By Peter van Lier
The war brought tensions to the surface in areas where the different ethnic groups in Syria previously lived together in peace. Tensions that are reflected in biased news coverage about each other across the media. Much of the media in Syria is not trusted because it is biased or prejudiced. Although collaboration between like-minded media channels is often regarded as necessary by the media themselves, it never really gets off the ground.
Nevertheless, the Syrian magazine Enab Baladi and the Kurdish radio station Arta FM chose to do so. It was the first time an Arab and Kurdish media organisation have collaborated. ‘This is what our politicians have not achieved yet,’ says Siruan from Arta FM.
Both organisations are supported by Free Press Unlimited and are signatories of the Syrian Media Charter. This is a unique manifesto of ethical journalistic principles that form the basis of the work of the emerging Syrian media. In a dictatorial country where, after 40 years, suspicion has become second nature and an opinion could be fatal, this cooperation between Syrians can be seen as unique. About 40 media organisations have added their signatures. The Charter was established on the initiative of Free Press Unlimited, who brought these organisations to the table seven times between 2014 and 2016.
Living together peacefully
‘The goal of the joint programme between Enab Baladi and Arta FM is to demonstrate that we have had a history in which we lived together peacefully,’ says Siruan. ‘Due to the war people have forgotten this. Especially the young people (he calls them the war generation) are missing this historical awareness.’
The focus of the programmes is based on what the Kurdish and Arabic Syrians have in common. On the radio and in the magazine there were reports about, amongst other things, mixed marriages, trade, business and music - things that happen between the communities and have been shared for centuries.
Hate and abuse
The programmes attracted hundreds of responses. Not always positive. Hate also came to the surface. On Facebook, 50 percent of the comments under the articles were abusive. From both sides.

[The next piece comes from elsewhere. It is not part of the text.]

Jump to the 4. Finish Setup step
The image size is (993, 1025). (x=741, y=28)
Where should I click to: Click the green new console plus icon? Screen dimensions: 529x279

The programme makers learnt three things. Firstly, the formation of the question is very important. ‘What do you think of mixed marriages between Kurds and Arabs?’ leads to different responses than ‘Do you know people in a mixed marriage? And how is that marriage going? How are those people?’ The answers to the second question are much more nuanced.
A second lesson was that collaboration led to a wider audience being reached. The readers of the magazine are mainly focused in the north of Syria and around the capital city of Damascus. Radio Arta FM broadcasts in the Kurdish region. The organisations now also exchange information and news, for example, about the Syrian peace talks in Geneva.
A third lesson was that it was good that the reactions, however negative and personal, were expressed. It gave the journalists the opportunity to respond personally and to engage in a conversation. ‘For example, if you ask them if they hate you personally, they often say that this is not what they mean. Then people are really to going to think. That alone is already important’, says Siruan. ‘Sometimes a dialogue arose. I believe, in principle, that everyone is good.’
Starting a dialogue between different parties is crucial in a country as divided as Syria. No matter how difficult it is, media organisations begin to realise that they have a role to play. Also, those media organisations operating in the part of Syria under the control of the regime. One of the partners of Free Press Unlimited formulates it like this: ‘More than ever before, we have to prove that we are professional media. We must enter into dialogue with the media on the other side. They are not our enemies. Our true enemy is journalism that is neither professional nor ethical.'
The success of the collaboration led to a second series of programmes, but now between two Syrian Kurdish radio stations, Arta FM and HARA, with the meaningful title 'The Dialogue of the North'.